Daniela: Gerade für viele kleinere Unternehmen, die noch keine feste Kundenbasis aufgebaut haben und vor großen Ausgaben stehen, bietet der Onlinehandel eine große Perspektive. Online-Marktplätze wie Amazon, Mercateo, Otto und Zalando bieten gerade den kleinen und mittelständischen Unternehmen dank ihrer Infrastruktur einen unkomplizierten Markteinstieg. So können sich auch kleine Händler ohne einen eigenen Webshop ein zweites Standbein aufbauen und deutlich mehr Kunden als zuvor erreichen. Während der Pandemie sind dazu zahlreiche Hilfsprojekte der großen E-Commerce Unternehmen entstanden, um die Händler „online zu bekommen“.

Online-Marktplätze – auf die knapp die Hälfte aller B2C-Transaktionen in Deutschland entfallen – machen es kleinen und mittleren Unternehmen (KMU) leicht in die Welt der digitalen Wirtschaft einzutreten. Dort können diese ihr Geschäft auf Augenhöhe mit größeren Mitbewerbern aufnehmen und ausbauen. Studien belegen, dass unter den deutschen Unternehmen, die online verkaufen, die kleinsten Unternehmen fast 30 Prozent ihres Umsatzes über Webshops und Apps umsetzen. Dieser Anteil lag bei größeren Unternehmen zwischen 19 und 21 Prozent. 

Wie nehmen die Händler das Angebot an und wie hat sich diese Option während der Pandemie ausgewirkt?

Daniela:Laut einer Studie des IFH hat sich die Zahl der Onlinehändler in den letzten zwei Jahren verdoppelt. Dies allein zeigt, welche Kraft im E-Commerce liegt. Gerade in der Pandemie wollten viele Händler nicht einfach diese schwierige Situation aussitzen, sondern Alternativen finden und schaffen. Daher sind viele Händler auf die Angebote eingegangen und haben einen weiteren Kanal für sich und ihre Kunden hinzugewonnen - mit Erfolg.

Wie sehr ist der E-Commerce mittlerweile bei den Kunden und Kundinnen angekommen? Gibt es eine konkrete Erwartungshaltung der Verbraucher*innen, was das Angebot der Händler angeht?

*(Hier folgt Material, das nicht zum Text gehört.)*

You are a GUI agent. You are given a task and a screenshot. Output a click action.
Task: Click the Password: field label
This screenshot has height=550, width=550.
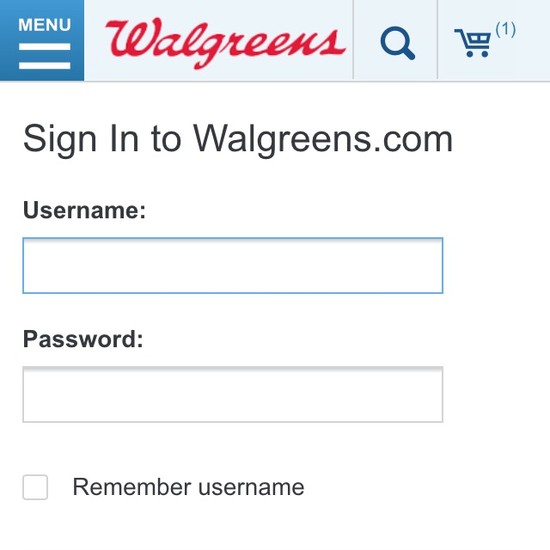83,339
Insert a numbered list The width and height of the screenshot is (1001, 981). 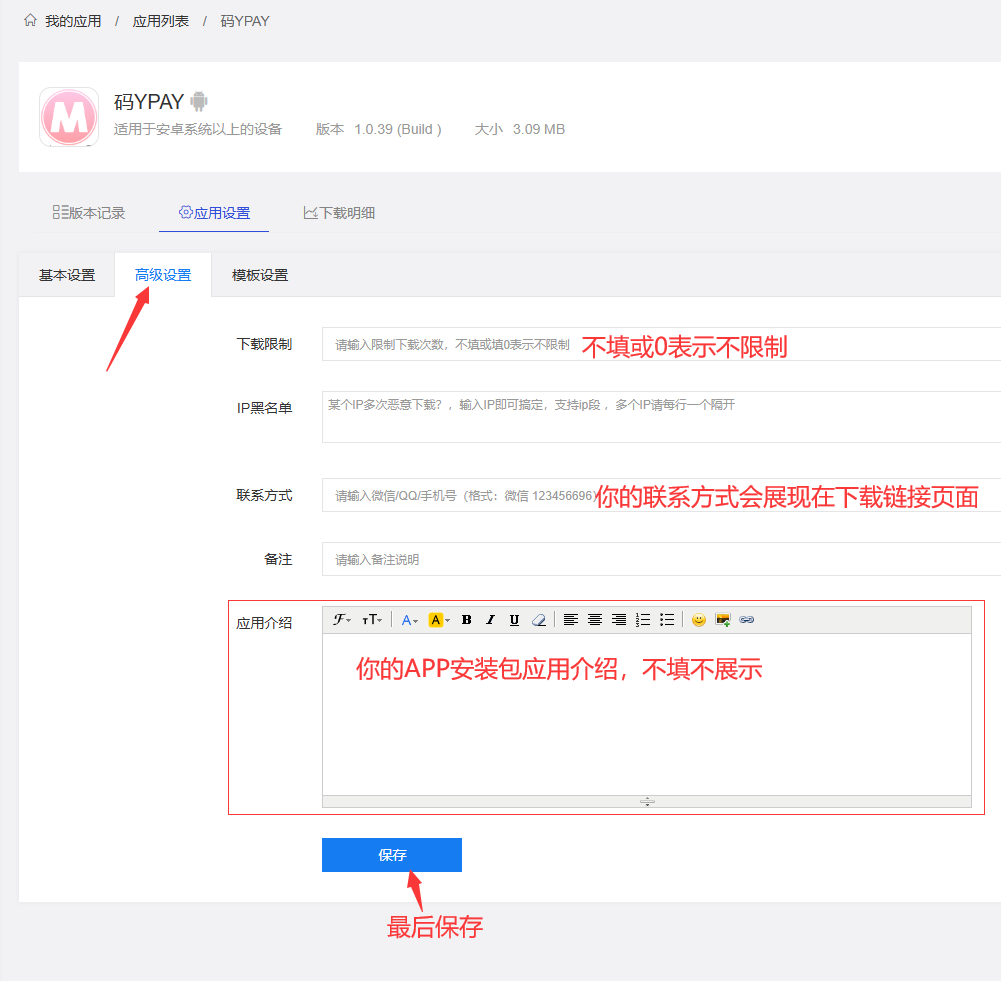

Daniela: Der E-Commerce ist inzwischen ganz in unserem Alltag integriert. Menschen kaufen heute von den kuriosesten Orten ein: Im Wartezimmer, als Beifahrer im Auto, zu Fuß beim Spazierengehen. Kein Wunder, denn wir sind immer häufiger unterwegs und der Onlinehandel passt sich exzellent an unseren immer schneller werdenden Alltag an. 67 Prozent aller jungen Händler starten daher mit einem rein digitalen Geschäftsmodell. Und auch 87 Prozent der Verbraucherinnen und Verbraucher setzen voraus, dass Händler online sichtbar sind. Diese Zahlen sprechen für sich und für den Erfolg der Branche. Wer nun glaubt, nur die junge Generation shoppt gerne online, täuscht sich allerdings. Inzwischen machen die sogenannten Silver-Surfer, die Ü50 und Ü60-jährigen, den größten Anteil der Online-Kunden aus.